The 2024 911 GT3 and GT3 RS models are Porsche’s most pure and breathtakingly swift iterations to date. Sports car specialist Porsche has been creating impossible-to-resist 911 variants for decades.
These track-day champions are propelled by a 4.0-liter, six-cylinder, naturally aspirated engine that roars to a redline of 9000 rpm.
The flat-six produces 502 horsepower in GT3 form, but if you choose the GT3 RS or S/T, it is boosted to 518 horsepower.
When parked next to a conventional 911, the GT3 models appear to be completely distinct vehicles, especially the RS, which sports outrageous aerodynamic features like a massive rear wing. They actually do, despite how they appear to belong on a racetrack.
When it comes to driving fun, the normal 911 is no slouch, but the GT3 variants are sharper, faster, and more intense in every way. But it doesn’t mean they’re too crude for usage on the road.
The Touring variant, in particular, makes this ultimate 911 a car you can comfortably drive to Whole Foods or take on a road trip. Quite the opposite, in fact. There just isn’t a more cool way to travel.
The inside of the GT3 is quite similar to that of the rest of the 911 range, with a minimalistic style and straightforward layout that honors earlier incarnations of Porsche’s iconic sports car. There are a few distinctive features scattered about the cabin, though.
The GT3’s gauge cluster still has a big analog tachometer in the center, flanked by digital displays, but it now has a special GT mode that places all significant information right there on the displays.
The adaptive dampers’ rebound and compression settings can be changed with additional steering wheel controls on the RS model. The stubby center-console shifter featured on standard 911s is also swapped out for a traditional-looking lever that resembles a manual shifter on models with the PDK automatic transmission.
As in the previous GT3, there isn’t a small backseat for children, although pets can curl up there if they can handle the noise. Porsche also provides several different front seat designs, including an optional set of lightweight buckets that are intended to boost support while reducing weight.
The GT3 variant of the 911 is equipped with the same infotainment system. This means that the center of the dashboard is occupied by a 10.9-inch touchscreen, with some additional tactile controls located on the steering wheel and center console.

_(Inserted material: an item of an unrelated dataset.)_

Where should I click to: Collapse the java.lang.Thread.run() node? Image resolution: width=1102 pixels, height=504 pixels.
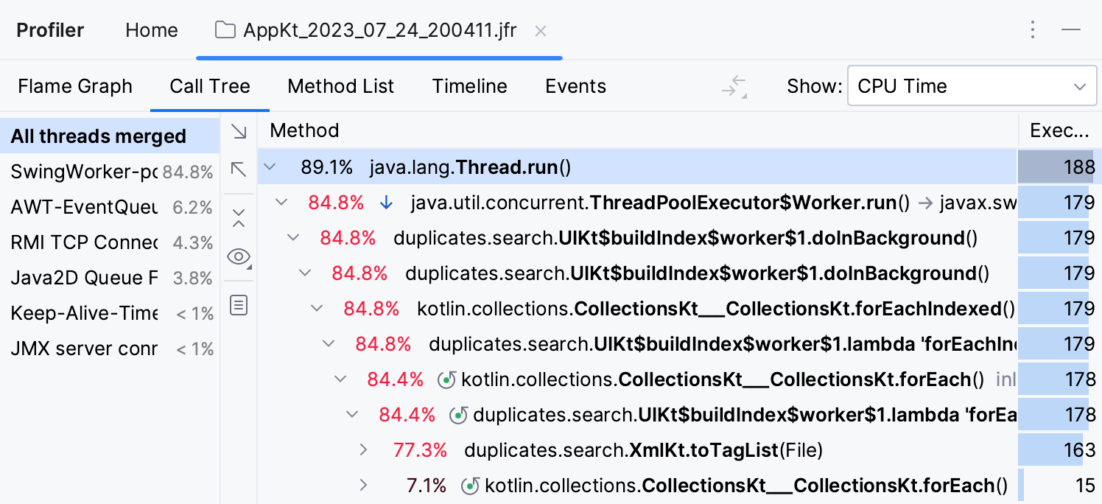pyautogui.click(x=270, y=167)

The Porsche has wireless Apple CarPlay, Android Auto, a Wi-Fi hotspot, and other connectivity options. A Bose stereo can also be added as an upgrade.
A 502 horsepower naturally aspirated 4.0-liter flat-six engine is located in the 911 GT3’s rear. The engine is virtually the same as the one that propelled the previous 911 Speedster we tested, which cranked to 9000 rpm and howled hypnotically.
Both a seven-speed dual-clutch automatic (also known as PDK) and a six-speed manual are available for the GT3. The PDK-equipped sample we drove demonstrated the automatic’s user-friendly behavior in addition to the engine’s lively reactions and seductive audio.
The automatic test vehicle reached 60 mph at our test track in 2.7 seconds, while the six-speed manual test vehicle did it in an astounding 3.3 seconds.
The 518 horsepower GT3 RS and S/T variants have extra aerodynamic components to increase downforce and keep them glued to the road. The GT3 RS features a gargantuan rear wing with a drag-reduction system akin to those used on Formula 1 race cars.
The GT3 RS achieved a 60 mph time at our test track of 2.7 seconds, identical to the automatic GT3 we also tested. However, due to the downforce-enhancing modifications, the GT3 RS achieved 1.16 gs on our skidpad as opposed to the GT3’s 1.11 g result.
The control-arm front suspension on this most recent generation of GT3 cars, a first for a production 911, is the most significant performance improvement.
When coupled with the coupe’s chassis’ outstanding cornering grip and raw feedback, sticky Michelin Pilot Sport Cup 2 or even stickier Cup R tires are a must-have. Although the GT3’s ride is undoubtedly firm, it is never harsh, and the electrically assisted steering is so beautifully communicative that it deserves to be hailed as the greatest in the industry.
Some drivers might find the RS a little too uncomfortable for the street because it has been tightened up for the track. But if you fall into that category, you might want to think about the Touring model.
Massive steel binders stop Porsches driven by purists; a carbon-ceramic alternative offers heroic braking power, simple modulation, and fade resistance on the racetrack.